Today’s storm is approaching, with moisture and storm energy conveying generally northeast. But there’s a really weird front line, a southeastern frontier, that is—for the moment—protecting the Houston area. It’s like there’s a high-pressure bubble over the coastal cities that’s fending off the storm. But successive Doppler radar snapshots show the storm’s high-intensity leading edge slowly encroaching…

We got to talking at the office about certain more or less scientific treatments about near-term global climate change.
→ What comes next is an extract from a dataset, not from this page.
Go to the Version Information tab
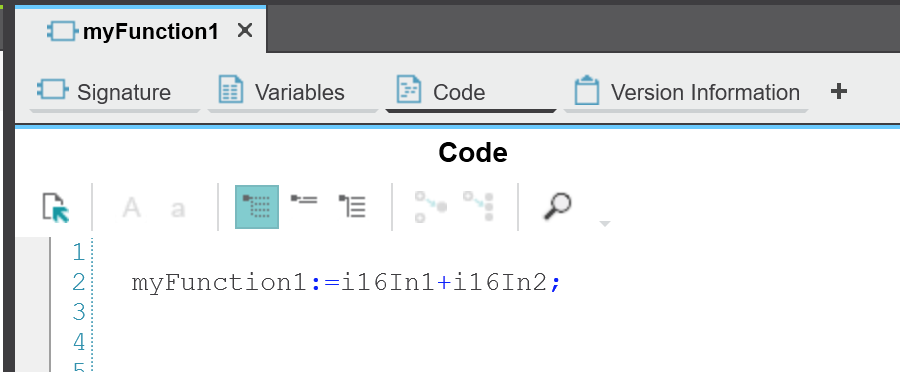 [686, 92]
It occurred to us, though, that we knew all the stories about how an ice age might start (mostly revolving around the shutdown of the Global Oceanic Conveyor), but none of us knew how ice ages end. The Climate Cycles section of UCSD’s Climate Change course materials proved very informative in this regard. (The deglaciation theory revolves around the potential energy present in ice when accumulated in large deposits on the planet.)

<ctate> FOAF’s writeup of a recent Kraftwerk show.

<em> ctate: do you know what show that was? because the pre-encore cellphones-instead-of-lighters thing happened at the Seattle show.

<ctate> dunno

<em> but, well, enough people were holding their phones up to take pictures during the show that it seemed like a natural progression

<ctate> aha! it was indeed the Seattle show a few weeks ago

* em feels a rush of hometown geek pride

<ctate> you were there?

<dsandler> cellphones-instead-of-lighters, really?

<em> yeah. it r0×0r3d

<dsandler> these truly are the End Times

* dsandler . o O ( the Talk/End Times? )

<ctate> the word of the day is ESCHATON

<dsandler> Isn’t that the word of every day?

<dsandler> Recently, anyway?

<ctate> hm, i haven’t checked the Rapture Index lately.

<ctate> wars are up but i think plagues and volcanos are down, so it’s a wash.

* dsandler sometimes gets the feeling that this world is the Mars Rover—very nearly at the end of a good run, and then, inexplicably, “Time Extended!”

<ctate> when you juuuuust barely coast in under the checkpoint after desperately popping it in neutral to squeeze those last few pixels in

<em> but sooner or later we’ll be on our backs in a crater, manipulators and sensors waving feebly…

<bcombee> oooh! I want “Mars Rover Racing” for the PS2!

<bcombee> You turn left, and fifteen minutes later, you see the rover turn left as you get pictures back from Mars!

* darryl is now known as darryl-doc

<pixelknave> half pipes on Burns Cliff!

<darryl-doc> bcombee++ ; // heh

<dsandler> bcombee++; // Gran Turismo: Olympus Mons

<em> > tell rover to turn left

<em> * the rover says nothing

<em> > inspect datastream

<em> * ye cannot inspect ye datastream!

“Proust thought that the sense of smell was the most evocative of memory, and apparently there’s some modern science to support the idea. But Proust never had the experience of seeing his ex-girlfriend’s car.

May 27, 1994

FRIENDS

“Pilot”

PILOT PERFORMANCE: Weak

SHOW PREDICTOR: 41 Percentile

The Smoking Gun: “A Failing Grade For ‘Friends’: Sitcom was trashed in confidential 1994 NBC research report.”

While we’re on the topic of zippy little fuel-efficient autos: Hybrid Cars Don’t Live Up to Mileage Claims. Referenced: Pete Blackshaw’s hybrid blog in which he fails to get a straight answer from Honda. “My Honda Civic hybrid car barely gets 32 MPG, ridiculously less than the advertised 47-48 advertising mileage.”

In lieu of shiny new car photos, I offer these surreptitious snaps from our Scion xA test drive. (Erin was a little uneasy at the time about taking photos of a car that wasn’t ours. But, hey, now it is ours!)